彼はたまに、一人で図書室にフラッと現れては、話しかけてきます。それも本の話。
「あのさ、”ながぐつをはいたネコ”っぽいのない?」
「童話の、大人向けに書いたヤツってない?」
「”ライ麦なんとか~”っていうのある?」
「ドリトル先生ってある?」
「硫黄島っぽい本ってどこ?」
ほんとに、たま~に現れる…という感じでした。外見や口の利き方などから、この子は気まぐれに図書室に来てるのかな?本は借りていくけど、ちゃんと読んでいるのかな?と勝手に思っていました。偏見ってやつです。
ところが、部活を引退したあたりから、Sクンの図書室に来る頻度がどんどん高まってきました。
そして最近になって
「なんかオススメない?」
まっすぐ顔を上げて話しかけてきたんです。ワタシ的には”あれ?どうした?”って感じでした。
彼のこれまで借りていった本が、”ちょっと暗めの社会的な傾向”の本なのを思い出して、『弟の戦争』 (ロバート・ウェストール/徳間書店)を薦めてみました。
「オススメは?」と、初めて聞いてくる生徒に対しては、私はものすごく緊張します。”本に対する信頼””私に対する信頼”のダブルが試されるような気がするからです。
ここで成功すると次回も必ず来てくれるので、失敗したくない。
『弟の戦争』なら長さもちょうどいいし、「小学生高学年以上」なのでさほど難解ではない。何より、イラク軍の少年兵と”弟”の人格が入れ違う…というストーリーが、男子の心をつかむのではと思いました。彼は、表紙の絵とタイトルを見て、黙って借りていきました。ワタシ的には、彼の心にヒットするかどうか、とても心配でした。
***
次の日の放課後、Sクンは図書室の大股で入ってきました。
「これ、読んだ。おもしろかった!」そして、「他になんかない?」
ああ、よかった。(ものすごくホッとしました)
『弟の戦争』が読めたなら、もっと対象年齢を上げても大丈夫だなと感じたので、次に薦めたのは、 『縞模様のパジャマの少年』 (ジョン・ボイン/岩波書店)。

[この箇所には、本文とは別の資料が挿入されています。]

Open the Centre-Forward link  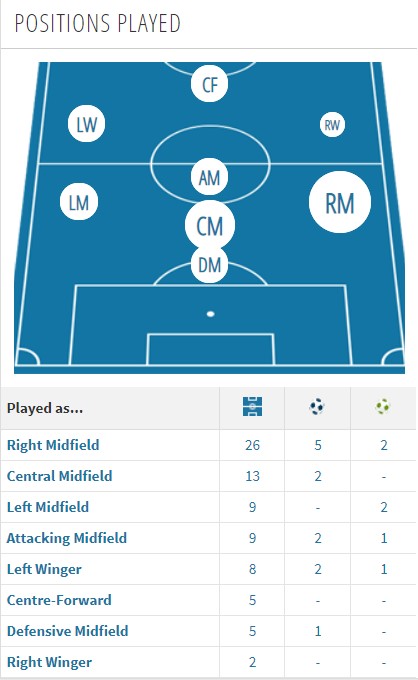pos(59,600)
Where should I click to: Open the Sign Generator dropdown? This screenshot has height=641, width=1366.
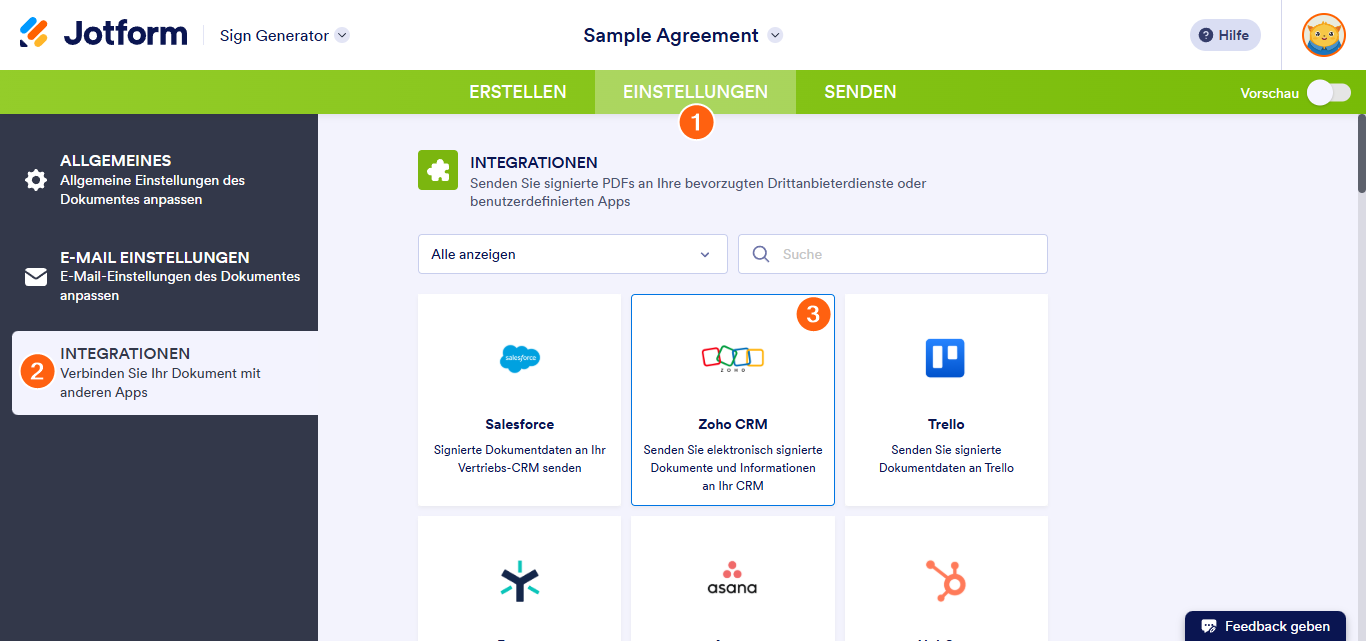283,34
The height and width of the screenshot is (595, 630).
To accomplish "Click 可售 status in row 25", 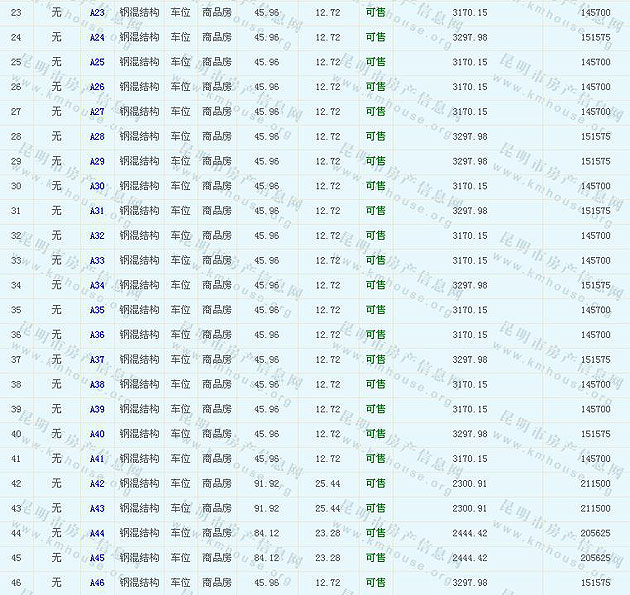I will (x=375, y=62).
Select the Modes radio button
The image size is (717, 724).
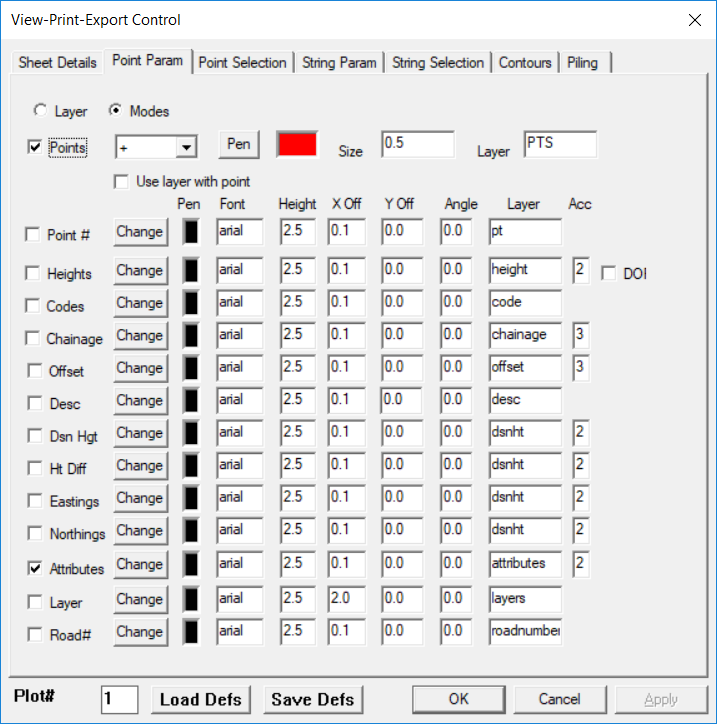coord(115,111)
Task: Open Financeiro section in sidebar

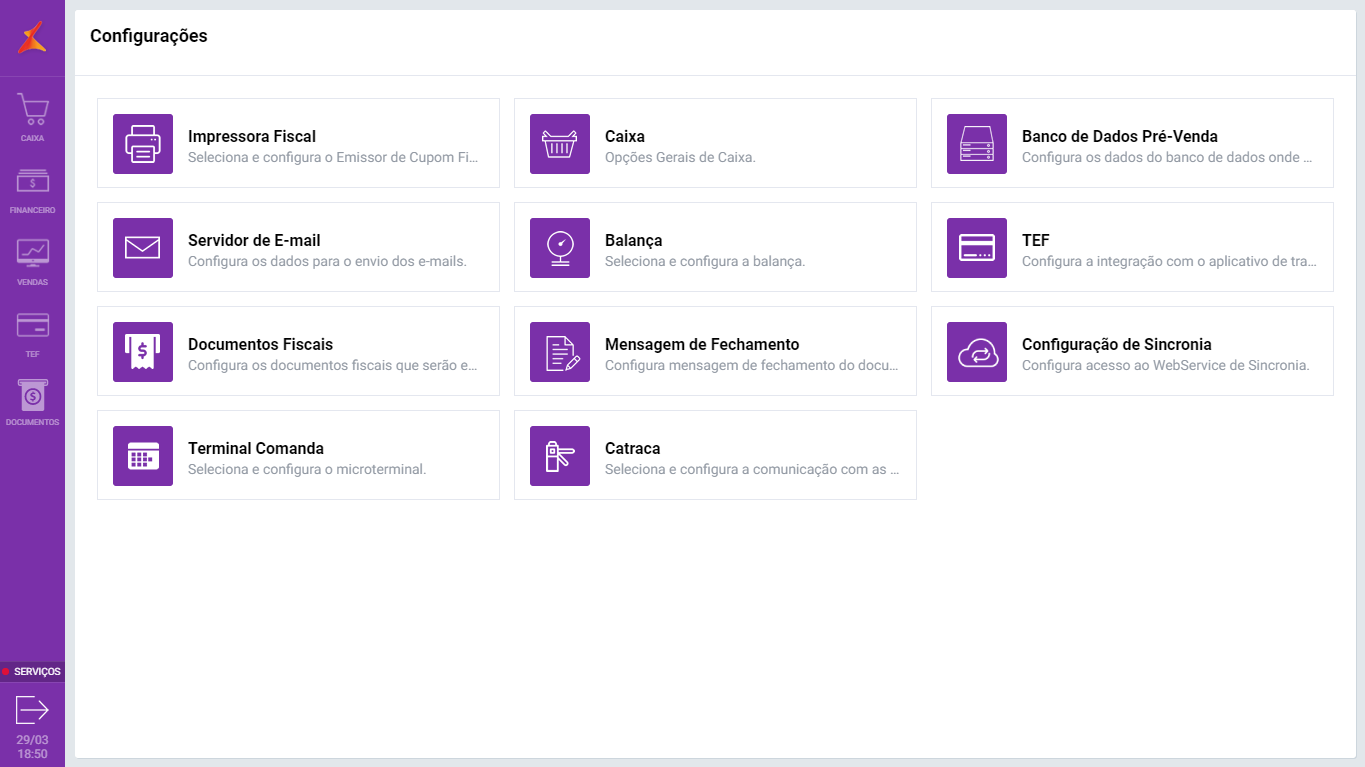Action: [x=32, y=190]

彼は、表紙とタイトルを見て、ちょっと不安に思ったのか、
Sクン:「これ、どんな話?」
私 :「ナチス・ドイツだよ」
Sクン:「お!借りるわ」
え?
商談がいきなりまとまった感じで、あっけにとられた感100%。
***
次の日。図書室に来るやいなや、Sクンは大声で話し始めました。
「読んだ読んだ!あれさ、あの子も死んじゃうんだよね。ガス室に入っちゃったってことでしょ?!」
一晩で読んでくれたんだなぁって嬉しくなり、私もちょっと興奮して、
「手をつないだままってところが悲しくなかった?お父さんがフェンスの前でぼう然とするところ、切なくなかった?」と矢継ぎ早にしゃべってしまいました。
Sクンは、うんうんと頷いてくれて。
それを見たとき「ああ、この子と心がつながっている!」と痛いほど感じ、ちょっと泣きそうになってしまいました。(年をとるとコレだ)
***
その後、 『パーフェクト・コピー』『時間をまきもどせ!』『チョコレート・アンダーグラウンド』と薦めました。
Sクン、キミはスゴイ読書家だよ。このことを担任の先生は知っているのかな。